A fall, especially one resulting in a nosebleed, can be an alarming experience for a parent. Minor falls are common occurrences for infants and toddlers as they explore their environment and develop coordination. The sight of blood can be stressful because the nose and face are highly vascular areas, meaning even a small injury can lead to significant bleeding. Understanding the immediate steps to manage the bleeding and knowing the warning signs of a more serious injury can help a parent respond effectively and calmly.
Immediate Steps to Stop the Bleeding
The first action is to remain calm and immediately comfort the child, as their distress will often mirror the caregiver’s reaction. Once the child is settled, position them sitting upright, leaning slightly forward at the waist. This posture prevents blood from trickling down the back of the throat, which can cause gagging, nausea, or vomiting.
Next, gently pinch the soft, lower part of the nose—just below the bony bridge—using your thumb and forefinger to apply direct pressure. This technique compresses the small blood vessels, allowing a clot to form. Maintain this pressure continuously for a full five to ten minutes without releasing it to check the bleeding. Releasing the pressure prematurely can dislodge the forming clot and restart the flow.

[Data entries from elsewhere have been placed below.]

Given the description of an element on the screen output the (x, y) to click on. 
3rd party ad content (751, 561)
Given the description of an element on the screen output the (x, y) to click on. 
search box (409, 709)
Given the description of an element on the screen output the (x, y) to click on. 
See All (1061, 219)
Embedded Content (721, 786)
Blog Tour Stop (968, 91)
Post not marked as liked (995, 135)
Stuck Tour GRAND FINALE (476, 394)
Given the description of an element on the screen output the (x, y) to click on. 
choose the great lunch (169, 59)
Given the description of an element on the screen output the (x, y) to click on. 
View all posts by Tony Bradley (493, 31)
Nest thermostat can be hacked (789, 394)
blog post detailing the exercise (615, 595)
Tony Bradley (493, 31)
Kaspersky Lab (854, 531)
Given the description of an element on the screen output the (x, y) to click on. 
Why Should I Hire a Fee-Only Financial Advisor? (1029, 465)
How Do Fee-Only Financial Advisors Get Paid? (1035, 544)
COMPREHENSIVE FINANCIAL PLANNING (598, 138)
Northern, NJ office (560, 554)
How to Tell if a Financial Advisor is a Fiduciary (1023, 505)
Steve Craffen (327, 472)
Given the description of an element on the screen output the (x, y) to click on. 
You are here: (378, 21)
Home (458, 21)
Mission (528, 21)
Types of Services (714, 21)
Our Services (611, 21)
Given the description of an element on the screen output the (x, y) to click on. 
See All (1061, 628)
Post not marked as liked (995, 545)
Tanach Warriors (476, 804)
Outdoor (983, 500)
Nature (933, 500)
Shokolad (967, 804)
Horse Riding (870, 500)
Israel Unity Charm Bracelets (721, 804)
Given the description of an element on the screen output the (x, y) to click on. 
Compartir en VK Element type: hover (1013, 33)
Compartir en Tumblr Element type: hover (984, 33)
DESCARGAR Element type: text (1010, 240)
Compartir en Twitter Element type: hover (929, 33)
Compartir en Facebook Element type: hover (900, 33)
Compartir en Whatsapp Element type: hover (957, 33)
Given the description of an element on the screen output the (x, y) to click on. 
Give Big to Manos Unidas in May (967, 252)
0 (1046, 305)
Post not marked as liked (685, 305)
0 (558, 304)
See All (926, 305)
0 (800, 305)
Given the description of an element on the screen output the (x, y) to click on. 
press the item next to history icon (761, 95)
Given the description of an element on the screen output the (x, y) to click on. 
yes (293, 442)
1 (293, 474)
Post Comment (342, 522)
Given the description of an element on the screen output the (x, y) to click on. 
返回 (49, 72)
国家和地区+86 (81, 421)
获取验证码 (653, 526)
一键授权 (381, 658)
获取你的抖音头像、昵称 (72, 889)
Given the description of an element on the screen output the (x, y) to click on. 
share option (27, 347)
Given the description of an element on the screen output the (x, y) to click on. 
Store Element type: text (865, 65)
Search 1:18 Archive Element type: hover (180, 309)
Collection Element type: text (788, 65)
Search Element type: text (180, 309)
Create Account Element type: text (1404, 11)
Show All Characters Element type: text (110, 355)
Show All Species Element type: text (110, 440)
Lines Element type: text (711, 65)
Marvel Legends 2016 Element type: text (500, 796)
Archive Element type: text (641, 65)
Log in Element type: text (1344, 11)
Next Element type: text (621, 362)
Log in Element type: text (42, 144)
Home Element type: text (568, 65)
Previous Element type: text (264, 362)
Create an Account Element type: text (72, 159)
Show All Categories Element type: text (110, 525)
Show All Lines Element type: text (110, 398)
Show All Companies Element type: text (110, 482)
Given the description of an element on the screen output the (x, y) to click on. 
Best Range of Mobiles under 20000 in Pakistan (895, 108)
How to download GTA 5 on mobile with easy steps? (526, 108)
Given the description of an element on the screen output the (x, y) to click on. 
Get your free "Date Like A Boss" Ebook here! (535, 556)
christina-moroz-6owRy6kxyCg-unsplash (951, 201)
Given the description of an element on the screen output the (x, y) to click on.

While maintaining pressure, applying a cold compress or a wrapped ice pack to the bridge of the nose or the back of the neck can help constrict the blood vessels. If the bleeding continues after the initial 10-minute period, repeat the process of applying pressure for another full 10 minutes. If the bleeding persists after two full attempts of continuous pressure, seek immediate medical attention.
Recognizing Symptoms of Head or Facial Trauma
A nosebleed following a fall requires vigilance for symptoms that indicate a more serious head or facial injury beyond a superficial nasal cut.
One concerning sign is any loss of consciousness, even if momentary, which warrants an immediate call for emergency services. Similarly, if the child has difficulty staying awake, exhibits excessive drowsiness, or is hard to rouse, this can be a sign of increased pressure within the skull.
Watch for persistent vomiting, especially more than two or three times, as this can be a symptom of a significant head injury. The drainage of a clear, watery fluid from the nose or ears, sometimes mixed with blood, may indicate a cerebrospinal fluid leak, suggesting a skull fracture. Unequal pupil sizes, or any signs of seizure activity are also indicators for immediate emergency care.
Concerning signs of facial trauma include obvious deformity of the nose, such as a crooked or bent appearance, or severe swelling that interferes with breathing through the nose. Severe lacerations on the face that continue to bleed heavily after 15 minutes of direct pressure should also be evaluated by a medical professional. Any change in the child’s typical behavior, such as extreme irritability, confusion, or difficulty walking or speaking, should prompt a medical evaluation.
Post-Incident Monitoring and Care
Once the bleeding has stopped and the child appears stable with no immediate emergency symptoms, careful observation over the next 24 to 48 hours is necessary. Parents should monitor for subtle changes in behavior that might indicate a delayed reaction to the fall, such as increased fussiness, unusual quietness, or a lack of interest in playing. It is acceptable for a child to sleep, but a parent should check on them periodically for any twitching limbs or changes in breathing, and they should be able to wake them easily.
To help prevent the nosebleed from recurring, advise the child to avoid strenuous activity for a few hours following the incident. It is important to discourage nose picking and nose blowing for the next few days, as these actions can dislodge the delicate clot that has formed and restart the bleeding. If the child experiences non-emergency but concerning symptoms, such as persistent paleness, a mild but lingering headache, or if the nosebleed recurs easily, contact a pediatrician for guidance.